Create a FastAPI application and initialize the SUTRA client using the OpenAI SDK.

from fastapi import FastAPI
from openai import OpenAI
from pydantic import BaseModel

app = FastAPI(title="SUTRA API with FastAPI")

# Initialize SUTRA client
client = OpenAI(
    api_key=SUTRA_API_KEY,
    base_url="https://api.two.ai/v2"
)

# Define request model
class ChatRequest(BaseModel):
    prompt: str
    model: str = "sutra-v2"  # Default to sutra-v2, can use sutra-r0
    max_tokens: int = 1024
    temperature: float = 0.7

💬 Step 4: Create a Basic Chat Endpoint

Add an endpoint to handle chat requests using sutra-v2 for multilingual responses.

@app.post("/chat")
async def chat(request: ChatRequest):
    try:
        response = client.chat.completions.create(
            model=request.model,
            messages=[
                {"role": "system", "content": "You are a helpful AI that answers concisely in the requested language."},
                {"role": "user", "content": request.prompt}
            ],
            max_tokens=request.max_tokens,
            temperature=request.temperature
        )
        return {"response": response.choices[0].message.content}
    except Exception as e:
        return {"error": str(e)}

🧠 Step 5: Create a Reasoning Endpoint with SUTRA-R0

Add an endpoint for structured reasoning using sutra-r0, ideal for complex queries like legal or analytical tasks.

class ReasoningRequest(BaseModel):
    prompt: str
    max_tokens: int = 1024
    temperature: float = 0.7

@app.post("/reason")
async def reason(request: ReasoningRequest):
    try:
        response = client.chat.completions.create(
            model="sutra-r0",
            messages=[
                {"role": "system", "content": "You are a reasoning expert.

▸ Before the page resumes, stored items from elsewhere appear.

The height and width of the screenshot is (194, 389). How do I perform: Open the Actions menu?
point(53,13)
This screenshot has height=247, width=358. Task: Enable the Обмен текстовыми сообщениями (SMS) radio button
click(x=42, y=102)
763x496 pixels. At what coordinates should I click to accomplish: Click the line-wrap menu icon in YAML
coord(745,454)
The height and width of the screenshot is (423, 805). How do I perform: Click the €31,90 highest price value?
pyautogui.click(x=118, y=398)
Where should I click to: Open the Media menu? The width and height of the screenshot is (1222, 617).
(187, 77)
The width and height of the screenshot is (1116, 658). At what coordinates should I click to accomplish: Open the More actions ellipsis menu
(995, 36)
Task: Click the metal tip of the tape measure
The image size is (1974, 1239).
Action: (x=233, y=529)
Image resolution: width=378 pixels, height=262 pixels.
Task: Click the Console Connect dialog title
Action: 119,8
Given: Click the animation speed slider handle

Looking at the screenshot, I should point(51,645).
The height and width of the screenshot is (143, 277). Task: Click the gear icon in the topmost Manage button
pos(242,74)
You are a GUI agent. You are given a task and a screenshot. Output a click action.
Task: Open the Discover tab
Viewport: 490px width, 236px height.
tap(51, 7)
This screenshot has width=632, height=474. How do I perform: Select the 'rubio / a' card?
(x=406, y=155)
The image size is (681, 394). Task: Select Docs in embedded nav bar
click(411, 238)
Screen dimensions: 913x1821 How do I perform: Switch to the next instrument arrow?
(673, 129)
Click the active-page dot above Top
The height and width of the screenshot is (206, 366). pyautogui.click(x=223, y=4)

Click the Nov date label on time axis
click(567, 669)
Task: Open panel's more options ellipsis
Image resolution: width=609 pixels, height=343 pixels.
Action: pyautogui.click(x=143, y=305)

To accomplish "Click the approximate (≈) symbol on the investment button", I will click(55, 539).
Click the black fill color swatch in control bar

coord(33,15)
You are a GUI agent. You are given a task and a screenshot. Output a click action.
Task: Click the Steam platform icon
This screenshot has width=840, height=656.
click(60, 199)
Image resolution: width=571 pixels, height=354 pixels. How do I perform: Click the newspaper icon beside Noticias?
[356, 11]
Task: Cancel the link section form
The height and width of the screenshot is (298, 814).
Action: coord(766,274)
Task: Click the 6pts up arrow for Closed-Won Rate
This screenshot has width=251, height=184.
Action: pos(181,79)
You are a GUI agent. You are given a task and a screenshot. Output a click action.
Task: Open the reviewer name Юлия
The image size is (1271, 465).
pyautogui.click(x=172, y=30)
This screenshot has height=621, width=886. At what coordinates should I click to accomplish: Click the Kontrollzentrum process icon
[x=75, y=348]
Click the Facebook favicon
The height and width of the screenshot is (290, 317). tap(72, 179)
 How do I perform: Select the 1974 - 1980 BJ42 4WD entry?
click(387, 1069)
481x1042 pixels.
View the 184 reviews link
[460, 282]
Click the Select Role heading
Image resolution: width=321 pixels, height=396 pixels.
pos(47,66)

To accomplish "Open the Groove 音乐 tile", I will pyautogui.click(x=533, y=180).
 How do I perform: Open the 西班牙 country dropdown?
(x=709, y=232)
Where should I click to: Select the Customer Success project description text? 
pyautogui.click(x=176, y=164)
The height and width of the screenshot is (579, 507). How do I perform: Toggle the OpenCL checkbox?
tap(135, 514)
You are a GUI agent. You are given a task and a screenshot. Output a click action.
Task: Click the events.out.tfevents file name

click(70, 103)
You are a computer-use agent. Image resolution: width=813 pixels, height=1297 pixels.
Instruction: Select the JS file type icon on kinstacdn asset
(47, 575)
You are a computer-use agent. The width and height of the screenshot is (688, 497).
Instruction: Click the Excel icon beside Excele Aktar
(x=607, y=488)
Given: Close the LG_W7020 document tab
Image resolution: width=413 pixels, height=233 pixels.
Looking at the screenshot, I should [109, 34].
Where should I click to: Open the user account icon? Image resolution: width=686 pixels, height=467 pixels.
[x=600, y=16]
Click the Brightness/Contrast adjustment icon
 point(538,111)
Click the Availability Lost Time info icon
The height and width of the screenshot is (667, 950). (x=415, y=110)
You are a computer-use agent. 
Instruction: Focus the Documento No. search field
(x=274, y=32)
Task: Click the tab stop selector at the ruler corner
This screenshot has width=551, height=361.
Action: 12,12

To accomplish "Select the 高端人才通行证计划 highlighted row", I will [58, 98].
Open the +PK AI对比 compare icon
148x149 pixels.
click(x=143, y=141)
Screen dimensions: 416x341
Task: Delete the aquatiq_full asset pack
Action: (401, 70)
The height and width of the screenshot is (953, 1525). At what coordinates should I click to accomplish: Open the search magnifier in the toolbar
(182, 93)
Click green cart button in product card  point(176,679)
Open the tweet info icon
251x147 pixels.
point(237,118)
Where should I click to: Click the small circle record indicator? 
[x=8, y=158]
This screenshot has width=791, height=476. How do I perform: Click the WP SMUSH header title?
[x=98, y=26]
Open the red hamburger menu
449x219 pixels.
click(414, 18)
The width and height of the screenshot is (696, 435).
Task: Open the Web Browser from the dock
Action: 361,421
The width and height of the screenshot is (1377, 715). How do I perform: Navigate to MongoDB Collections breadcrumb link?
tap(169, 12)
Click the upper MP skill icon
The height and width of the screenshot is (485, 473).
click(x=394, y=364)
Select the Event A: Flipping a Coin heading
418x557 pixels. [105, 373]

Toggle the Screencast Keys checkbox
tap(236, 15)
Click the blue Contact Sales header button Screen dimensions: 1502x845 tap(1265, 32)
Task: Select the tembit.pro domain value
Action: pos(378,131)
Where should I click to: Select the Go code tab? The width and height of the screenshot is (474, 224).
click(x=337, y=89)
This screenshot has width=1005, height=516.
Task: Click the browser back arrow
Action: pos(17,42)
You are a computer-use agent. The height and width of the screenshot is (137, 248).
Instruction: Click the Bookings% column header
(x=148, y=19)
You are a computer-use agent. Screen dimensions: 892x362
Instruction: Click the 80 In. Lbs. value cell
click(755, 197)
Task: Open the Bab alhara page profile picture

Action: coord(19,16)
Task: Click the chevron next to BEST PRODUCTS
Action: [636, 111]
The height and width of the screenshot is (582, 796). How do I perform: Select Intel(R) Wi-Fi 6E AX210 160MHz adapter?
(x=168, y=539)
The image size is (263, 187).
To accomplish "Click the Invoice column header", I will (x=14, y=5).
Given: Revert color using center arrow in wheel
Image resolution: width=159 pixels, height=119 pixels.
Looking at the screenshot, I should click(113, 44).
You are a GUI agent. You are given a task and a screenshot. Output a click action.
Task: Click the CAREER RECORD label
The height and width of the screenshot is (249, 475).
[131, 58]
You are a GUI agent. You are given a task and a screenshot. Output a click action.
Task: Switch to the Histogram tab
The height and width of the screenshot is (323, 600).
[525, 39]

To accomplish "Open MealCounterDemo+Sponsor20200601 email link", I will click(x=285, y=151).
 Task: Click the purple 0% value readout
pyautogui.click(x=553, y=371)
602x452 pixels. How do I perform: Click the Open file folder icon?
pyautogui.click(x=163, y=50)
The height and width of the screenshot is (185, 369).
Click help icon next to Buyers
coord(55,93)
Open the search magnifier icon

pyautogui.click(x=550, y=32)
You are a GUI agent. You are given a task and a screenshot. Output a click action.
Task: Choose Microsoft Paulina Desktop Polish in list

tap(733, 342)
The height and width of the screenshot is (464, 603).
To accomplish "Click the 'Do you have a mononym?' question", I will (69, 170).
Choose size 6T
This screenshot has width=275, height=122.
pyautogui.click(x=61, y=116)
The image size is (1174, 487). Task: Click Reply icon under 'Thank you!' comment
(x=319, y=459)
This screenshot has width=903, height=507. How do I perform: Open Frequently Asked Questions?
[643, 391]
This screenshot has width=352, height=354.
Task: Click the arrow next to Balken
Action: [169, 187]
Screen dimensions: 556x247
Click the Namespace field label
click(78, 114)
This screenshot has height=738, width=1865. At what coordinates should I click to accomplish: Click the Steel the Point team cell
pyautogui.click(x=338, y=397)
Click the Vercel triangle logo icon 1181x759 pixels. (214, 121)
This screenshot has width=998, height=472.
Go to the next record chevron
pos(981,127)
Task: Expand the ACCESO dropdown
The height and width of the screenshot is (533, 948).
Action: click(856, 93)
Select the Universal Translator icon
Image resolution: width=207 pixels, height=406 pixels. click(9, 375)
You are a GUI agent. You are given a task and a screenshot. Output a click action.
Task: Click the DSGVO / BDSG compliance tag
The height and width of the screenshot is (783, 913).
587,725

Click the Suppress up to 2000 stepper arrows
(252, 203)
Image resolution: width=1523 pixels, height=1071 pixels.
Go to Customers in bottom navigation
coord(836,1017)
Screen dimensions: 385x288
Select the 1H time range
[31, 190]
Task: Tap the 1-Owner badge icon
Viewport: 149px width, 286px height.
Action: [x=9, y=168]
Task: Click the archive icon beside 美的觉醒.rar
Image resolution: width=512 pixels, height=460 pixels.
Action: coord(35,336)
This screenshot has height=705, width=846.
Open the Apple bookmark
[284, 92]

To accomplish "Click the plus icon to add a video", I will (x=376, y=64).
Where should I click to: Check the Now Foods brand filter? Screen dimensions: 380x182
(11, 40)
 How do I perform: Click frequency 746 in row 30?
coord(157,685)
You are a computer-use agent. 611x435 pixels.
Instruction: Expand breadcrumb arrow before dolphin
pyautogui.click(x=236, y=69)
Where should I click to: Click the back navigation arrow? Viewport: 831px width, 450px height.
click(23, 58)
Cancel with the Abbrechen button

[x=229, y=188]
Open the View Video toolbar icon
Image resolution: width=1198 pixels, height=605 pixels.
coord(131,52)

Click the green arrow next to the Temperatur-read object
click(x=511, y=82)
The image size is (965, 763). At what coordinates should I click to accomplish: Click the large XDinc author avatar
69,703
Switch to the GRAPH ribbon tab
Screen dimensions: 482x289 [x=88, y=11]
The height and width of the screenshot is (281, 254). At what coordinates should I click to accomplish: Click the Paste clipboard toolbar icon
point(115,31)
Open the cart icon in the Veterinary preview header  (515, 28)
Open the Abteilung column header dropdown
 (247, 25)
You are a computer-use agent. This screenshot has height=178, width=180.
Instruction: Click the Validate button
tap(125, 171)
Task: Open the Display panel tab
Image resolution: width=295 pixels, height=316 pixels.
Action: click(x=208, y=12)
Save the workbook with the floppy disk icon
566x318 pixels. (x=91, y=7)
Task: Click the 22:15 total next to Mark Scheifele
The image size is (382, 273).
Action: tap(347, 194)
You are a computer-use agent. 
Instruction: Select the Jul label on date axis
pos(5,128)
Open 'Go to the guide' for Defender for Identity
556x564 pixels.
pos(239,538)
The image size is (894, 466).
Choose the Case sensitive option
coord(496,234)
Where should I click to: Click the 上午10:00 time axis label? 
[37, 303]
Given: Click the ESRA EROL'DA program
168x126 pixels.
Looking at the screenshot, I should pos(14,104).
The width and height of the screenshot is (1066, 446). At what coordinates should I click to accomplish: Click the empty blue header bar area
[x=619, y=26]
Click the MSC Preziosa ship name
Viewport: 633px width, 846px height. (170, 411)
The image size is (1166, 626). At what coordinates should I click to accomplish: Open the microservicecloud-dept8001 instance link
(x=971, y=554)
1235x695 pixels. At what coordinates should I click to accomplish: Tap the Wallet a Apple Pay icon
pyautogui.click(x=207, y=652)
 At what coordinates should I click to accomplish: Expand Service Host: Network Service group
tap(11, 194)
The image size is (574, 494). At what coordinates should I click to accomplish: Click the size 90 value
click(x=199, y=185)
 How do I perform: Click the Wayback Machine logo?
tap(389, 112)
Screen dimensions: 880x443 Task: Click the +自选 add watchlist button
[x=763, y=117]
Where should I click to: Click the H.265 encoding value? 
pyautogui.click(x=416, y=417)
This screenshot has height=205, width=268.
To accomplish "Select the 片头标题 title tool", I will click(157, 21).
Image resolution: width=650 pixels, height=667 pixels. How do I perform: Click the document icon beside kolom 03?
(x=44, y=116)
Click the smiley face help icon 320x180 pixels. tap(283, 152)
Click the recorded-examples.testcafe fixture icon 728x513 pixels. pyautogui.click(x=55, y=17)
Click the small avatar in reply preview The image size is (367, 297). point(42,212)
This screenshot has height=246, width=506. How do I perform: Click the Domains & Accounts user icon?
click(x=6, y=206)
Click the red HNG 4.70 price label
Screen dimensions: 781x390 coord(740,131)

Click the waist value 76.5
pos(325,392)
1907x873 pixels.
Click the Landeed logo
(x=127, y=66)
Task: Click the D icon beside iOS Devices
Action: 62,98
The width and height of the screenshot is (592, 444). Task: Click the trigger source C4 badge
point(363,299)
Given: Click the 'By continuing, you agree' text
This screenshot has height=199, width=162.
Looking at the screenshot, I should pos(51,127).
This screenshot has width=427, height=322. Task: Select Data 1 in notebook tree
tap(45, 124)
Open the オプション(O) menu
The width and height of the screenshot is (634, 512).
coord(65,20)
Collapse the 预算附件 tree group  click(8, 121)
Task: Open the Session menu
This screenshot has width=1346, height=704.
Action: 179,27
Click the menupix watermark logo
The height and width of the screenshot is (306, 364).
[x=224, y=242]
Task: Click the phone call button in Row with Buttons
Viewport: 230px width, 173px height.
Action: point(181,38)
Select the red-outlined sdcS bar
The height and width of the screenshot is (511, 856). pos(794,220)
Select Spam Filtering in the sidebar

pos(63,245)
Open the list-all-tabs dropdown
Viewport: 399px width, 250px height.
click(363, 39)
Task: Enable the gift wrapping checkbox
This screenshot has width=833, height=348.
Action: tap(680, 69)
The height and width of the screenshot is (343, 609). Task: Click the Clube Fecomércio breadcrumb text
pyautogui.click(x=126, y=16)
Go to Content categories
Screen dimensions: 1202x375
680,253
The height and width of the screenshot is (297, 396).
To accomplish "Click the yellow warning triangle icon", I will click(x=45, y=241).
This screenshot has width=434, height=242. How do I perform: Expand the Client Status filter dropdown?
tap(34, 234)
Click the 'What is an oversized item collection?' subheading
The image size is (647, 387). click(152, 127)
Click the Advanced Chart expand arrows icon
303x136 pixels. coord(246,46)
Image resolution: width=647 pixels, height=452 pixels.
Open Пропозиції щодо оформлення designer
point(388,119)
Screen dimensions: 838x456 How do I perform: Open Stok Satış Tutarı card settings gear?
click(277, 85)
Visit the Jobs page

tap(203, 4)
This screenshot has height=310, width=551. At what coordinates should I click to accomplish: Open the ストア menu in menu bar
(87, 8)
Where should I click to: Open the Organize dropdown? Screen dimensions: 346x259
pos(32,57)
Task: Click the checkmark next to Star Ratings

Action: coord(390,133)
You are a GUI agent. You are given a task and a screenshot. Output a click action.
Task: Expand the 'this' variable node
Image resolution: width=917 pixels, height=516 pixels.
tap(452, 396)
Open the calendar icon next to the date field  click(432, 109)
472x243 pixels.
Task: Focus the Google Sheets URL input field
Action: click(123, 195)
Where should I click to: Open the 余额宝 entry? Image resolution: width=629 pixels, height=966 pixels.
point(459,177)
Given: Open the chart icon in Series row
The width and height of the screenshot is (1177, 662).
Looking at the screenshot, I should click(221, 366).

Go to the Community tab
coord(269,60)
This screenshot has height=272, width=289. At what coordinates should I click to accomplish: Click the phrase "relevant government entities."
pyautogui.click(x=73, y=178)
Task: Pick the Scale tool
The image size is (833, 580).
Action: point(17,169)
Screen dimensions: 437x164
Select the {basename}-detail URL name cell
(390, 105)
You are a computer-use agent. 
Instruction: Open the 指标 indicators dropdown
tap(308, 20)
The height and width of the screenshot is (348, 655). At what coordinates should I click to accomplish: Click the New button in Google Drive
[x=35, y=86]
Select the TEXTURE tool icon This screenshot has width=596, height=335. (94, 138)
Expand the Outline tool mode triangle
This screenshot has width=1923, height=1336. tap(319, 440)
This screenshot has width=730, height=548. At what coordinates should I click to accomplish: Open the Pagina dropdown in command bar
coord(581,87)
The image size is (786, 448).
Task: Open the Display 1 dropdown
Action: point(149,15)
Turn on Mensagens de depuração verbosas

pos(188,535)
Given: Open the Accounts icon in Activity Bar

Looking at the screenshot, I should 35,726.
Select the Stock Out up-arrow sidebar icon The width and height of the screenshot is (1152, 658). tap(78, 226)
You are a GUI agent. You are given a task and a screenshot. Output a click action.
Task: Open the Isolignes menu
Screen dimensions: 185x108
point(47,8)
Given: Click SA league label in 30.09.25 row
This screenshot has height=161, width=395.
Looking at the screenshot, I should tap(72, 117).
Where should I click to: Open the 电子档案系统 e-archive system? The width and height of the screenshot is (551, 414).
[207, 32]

Break down the query into logical steps before answering."},
                {"role": "user", "content": request.prompt}
            ],
            max_tokens=request.max_tokens,
            temperature=request.temperature
        )
        return {"response": response.choices[0].message.content}
    except Exception as e:
        return {"error": str(e)}

🚀 Step 6: Run the FastAPI Application

Run the application using Uvicorn:

uvicorn main:app --host 0.0.0.0 --port 8000

Test the endpoints using curl or a tool like Postman:

  • Chat Endpoint:
curl -X POST "http://localhost:8000/chat" -H "Content-Type: application/json" -d '{"prompt": "Explain AI benefits in Spanish", "model": "sutra-v2"}'
  • Reasoning Endpoint:
curl -X POST "http://localhost:8000/reason" -H "Content-Type: application/json" -d '{"prompt": "If a contract states \"Party A is liable unless Party B notifies within 7 days,\" who is liable if notice is given on day 8?"}'

🛠 Troubleshooting

  • Invalid API Key: Ensure SUTRA_API_KEY is set correctly in your environment or code. Avoid hardcoding in production.
  • Model Not Found: Verify you’re using sutra-v2 or sutra-r0. SUTRA-V1 was deprecated on March 22, 2025.
  • Server Errors: Check that Uvicorn is running and the port (e.g., 8000) is not blocked.
  • Rate Limits: If you hit rate limits, reduce request frequency or contact TWO AI at https://www.two.ai/support.

📎 Resources

Use FastAPI + SUTRA to build scalable, RESTful APIs with multilingual chat and advanced reasoning capabilities for production-ready AI applications.